La proposta di legge sull’affidamento condiviso dei figli in caso di separazione ha una chiara portata “culturale” in un paese come l’Italia, dove le responsabilità dei coniugi sono distribuite in misura ineguale e in forme spesso inefficienti, i padri affidatari sono pochi, mentre sono tanti quelli che non corrispondono l’assegno o lo fanno saltuariamente. Ma l’affidamento congiunto non può essere semplicemente imposto per legge. Meglio sarebbe stato adottare normative più pragmatiche ed eque al tempo stesso, come la legislazione sull’affidamento olandese o quella tedesca.

La proposta di legge sull’affidamento condiviso verrà discussa alla Camera il prossimo 10 marzo. In caso di separazione, divorzio o rottura del rapporto nella coppia di fatto, i figli sarebbero affidati a entrambi i genitori e non a uno solo di essi, generalmente la madre, come avviene di regola oggi. Muovendo dal principio della “bigenitorialità”, si intende riconoscere ai padri un ruolo di paritaria cooperazione nella crescita, cura ed educazione della prole. E conferire, pertanto, alla famiglia e ai rapporti intra-familiari un’immagine, in astratto, più moderna e civile.


Cosa prevedono le nuove regole


La proposta di legge modifica l’articolo 155 del codice civile e prevede, in caso di separazione, l’affidamento “condiviso” del minore, senza possibilità di deroga, neppure su accordo delle parti. Unica eccezione perché il giudice possa disporre l’affidamento esclusivo, sarebbe rappresentata dall’accertamento di una condotta che rechi o abbia recato pregiudizio al figlio. La potestà verrebbe esercitata dai genitori congiuntamente per le questioni di maggior rilievo. Mentre per l’ordinaria amministrazione, il giudice avrebbe la facoltà di individuare e assegnare a ciascun genitore differenti, specifiche competenze, fatta salva la possibilità di accordo tra le parti.

* Dati *
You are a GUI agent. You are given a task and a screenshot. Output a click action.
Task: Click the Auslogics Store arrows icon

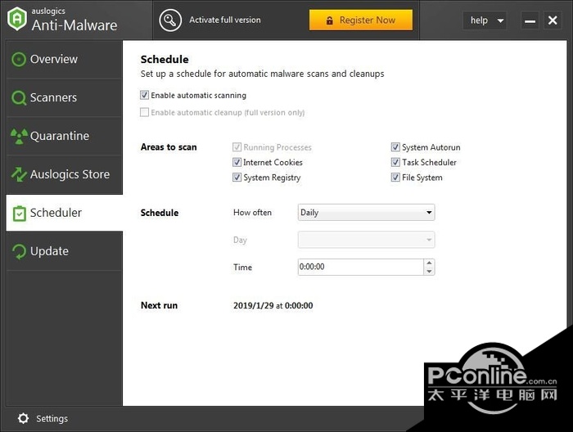tap(18, 174)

* Compiti scritti *
a - Elenchi le situazioni in cui, secondo il testo sull'affidamento condiviso, i figli sarebbero affidati a entrambi i genitori.
b - Prosegua il testo sull'affidamento condiviso a partire dall'ultima frase riportata.

* Risultati *
a - separazione; divorzio; rottura del rapporto nella coppia di fatto

b -
L’assegno di mantenimento assumerebbe, a tal punto, un’importanza secondaria. Entrambi i coniugi dovrebbero contribuire direttamente, per capitoli di spesa e in base al proprio reddito, alle esigenze dei figli. Se i redditi fossero particolarmente sperequati, il genitore “svantaggiato” potrebbe usufruire di un eventuale conguaglio, fissato dal giudice. Solo nel caso di inadempimento da parte di un genitore, l’autorità giudiziaria potrebbe disporre il passaggio al regime della contribuzione indiretta, mediante attribuzione di una somma da versare all’altro. I criteri per l’assegnazione della casa familiare dovrebbero privilegiare la riduzione al minimo dei disagi per la prole. Si è giunti, addirittura, a ipotizzare la possibilità di far alternare il padre e la madre nell’abitazione, permanentemente occupata dai figli, previsione che da un lato non puo’ che inasprire i conflitti costringendo persone che vogliono essere separate a condividere gli stessi spazi, dall’altro limita gravemente la possibilita’ di crearsi una nuova famiglia. I genitori, inoltre, dovrebbero impegnarsi, salvo gravi e comprovati motivi, a mantenere abitazioni tra loro facilmente raggiungibili. Il giudice dovrebbe indicare loro con quali modalità devono occuparsi dei figli e concordare, se possibile, un “progetto educativo”, ovvero decidere sulla base delle proposte formulate da ciascun genitore.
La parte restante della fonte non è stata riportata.